▶ _WORK TO BE COMPLETED_
Arrange every line of the records below as a numbered list, skipping any blank lines.
--- begin ---
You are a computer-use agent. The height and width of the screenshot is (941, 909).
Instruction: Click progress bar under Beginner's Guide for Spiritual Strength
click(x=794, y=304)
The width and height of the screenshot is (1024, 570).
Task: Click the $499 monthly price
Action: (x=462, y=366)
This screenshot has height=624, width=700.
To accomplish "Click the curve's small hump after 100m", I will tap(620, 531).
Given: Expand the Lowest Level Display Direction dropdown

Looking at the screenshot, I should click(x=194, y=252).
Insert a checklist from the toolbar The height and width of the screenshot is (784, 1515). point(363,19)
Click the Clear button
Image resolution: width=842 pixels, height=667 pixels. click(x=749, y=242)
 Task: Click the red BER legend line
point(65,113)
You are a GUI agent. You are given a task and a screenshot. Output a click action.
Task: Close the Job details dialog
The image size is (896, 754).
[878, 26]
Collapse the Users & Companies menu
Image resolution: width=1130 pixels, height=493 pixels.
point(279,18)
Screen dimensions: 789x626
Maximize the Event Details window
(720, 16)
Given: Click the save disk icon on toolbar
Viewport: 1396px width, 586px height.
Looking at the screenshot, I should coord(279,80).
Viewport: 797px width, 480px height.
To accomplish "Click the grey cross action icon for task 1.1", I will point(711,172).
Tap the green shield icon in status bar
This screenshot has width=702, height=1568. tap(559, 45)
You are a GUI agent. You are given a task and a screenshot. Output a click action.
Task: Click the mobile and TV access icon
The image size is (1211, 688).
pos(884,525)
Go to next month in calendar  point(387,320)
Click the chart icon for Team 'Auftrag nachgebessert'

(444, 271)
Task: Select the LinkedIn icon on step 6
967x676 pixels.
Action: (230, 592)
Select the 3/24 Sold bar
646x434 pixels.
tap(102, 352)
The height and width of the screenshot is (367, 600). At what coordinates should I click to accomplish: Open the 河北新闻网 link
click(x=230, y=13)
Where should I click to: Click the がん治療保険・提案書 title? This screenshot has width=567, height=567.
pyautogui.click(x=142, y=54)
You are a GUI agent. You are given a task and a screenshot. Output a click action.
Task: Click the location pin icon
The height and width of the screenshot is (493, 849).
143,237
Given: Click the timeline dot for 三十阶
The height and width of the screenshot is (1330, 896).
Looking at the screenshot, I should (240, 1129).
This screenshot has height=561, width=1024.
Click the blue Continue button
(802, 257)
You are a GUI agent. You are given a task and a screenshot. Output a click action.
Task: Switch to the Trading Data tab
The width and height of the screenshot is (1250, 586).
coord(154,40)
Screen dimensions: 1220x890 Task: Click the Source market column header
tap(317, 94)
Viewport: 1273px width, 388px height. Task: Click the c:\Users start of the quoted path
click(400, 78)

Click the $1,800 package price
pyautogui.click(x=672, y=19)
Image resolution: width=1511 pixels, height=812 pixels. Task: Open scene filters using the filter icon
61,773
--- end ---
▶ _EXERCISE RESULT_
1. You are a computer-use agent. The height and width of the screenshot is (941, 909).
2. Instruction: Click progress bar under Beginner's Guide for Spiritual Strength
3. click(x=794, y=304)
4. The width and height of the screenshot is (1024, 570).
5. Task: Click the $499 monthly price
6. Action: (x=462, y=366)
7. This screenshot has height=624, width=700.
8. To accomplish "Click the curve's small hump after 100m", I will tap(620, 531).
9. Given: Expand the Lowest Level Display Direction dropdown
10. Looking at the screenshot, I should click(x=194, y=252).
11. Insert a checklist from the toolbar The height and width of the screenshot is (784, 1515). point(363,19)
12. Click the Clear button
13. Image resolution: width=842 pixels, height=667 pixels. click(x=749, y=242)
14.  Task: Click the red BER legend line
15. point(65,113)
16. You are a GUI agent. You are given a task and a screenshot. Output a click action.
17. Task: Close the Job details dialog
18. The image size is (896, 754).
19. [878, 26]
20. Collapse the Users & Companies menu
21. Image resolution: width=1130 pixels, height=493 pixels.
22. point(279,18)
23. Screen dimensions: 789x626
24. Maximize the Event Details window
25. (720, 16)
26. Given: Click the save disk icon on toolbar
27. Viewport: 1396px width, 586px height.
28. Looking at the screenshot, I should coord(279,80).
29. Viewport: 797px width, 480px height.
30. To accomplish "Click the grey cross action icon for task 1.1", I will point(711,172).
31. Tap the green shield icon in status bar
32. This screenshot has width=702, height=1568. tap(559, 45)
33. You are a GUI agent. You are given a task and a screenshot. Output a click action.
34. Task: Click the mobile and TV access icon
35. The image size is (1211, 688).
36. pos(884,525)
37. Go to next month in calendar  point(387,320)
38. Click the chart icon for Team 'Auftrag nachgebessert'
39. (444, 271)
40. Task: Select the LinkedIn icon on step 6
41. 967x676 pixels.
42. Action: (230, 592)
43. Select the 3/24 Sold bar
44. 646x434 pixels.
45. tap(102, 352)
46. The height and width of the screenshot is (367, 600). At what coordinates should I click to accomplish: Open the 河北新闻网 link
47. click(x=230, y=13)
48. Where should I click to: Click the がん治療保険・提案書 title? This screenshot has width=567, height=567.
49. pyautogui.click(x=142, y=54)
50. You are a GUI agent. You are given a task and a screenshot. Output a click action.
51. Task: Click the location pin icon
52. The height and width of the screenshot is (493, 849).
53. 143,237
54. Given: Click the timeline dot for 三十阶
55. The height and width of the screenshot is (1330, 896).
56. Looking at the screenshot, I should (240, 1129).
57. This screenshot has height=561, width=1024.
58. Click the blue Continue button
59. (802, 257)
60. You are a GUI agent. You are given a task and a screenshot. Output a click action.
61. Task: Switch to the Trading Data tab
62. The width and height of the screenshot is (1250, 586).
63. coord(154,40)
64. Screen dimensions: 1220x890 Task: Click the Source market column header
65. tap(317, 94)
66. Viewport: 1273px width, 388px height. Task: Click the c:\Users start of the quoted path
67. click(400, 78)
68. Click the $1,800 package price
69. pyautogui.click(x=672, y=19)
70. Image resolution: width=1511 pixels, height=812 pixels. Task: Open scene filters using the filter icon
71. 61,773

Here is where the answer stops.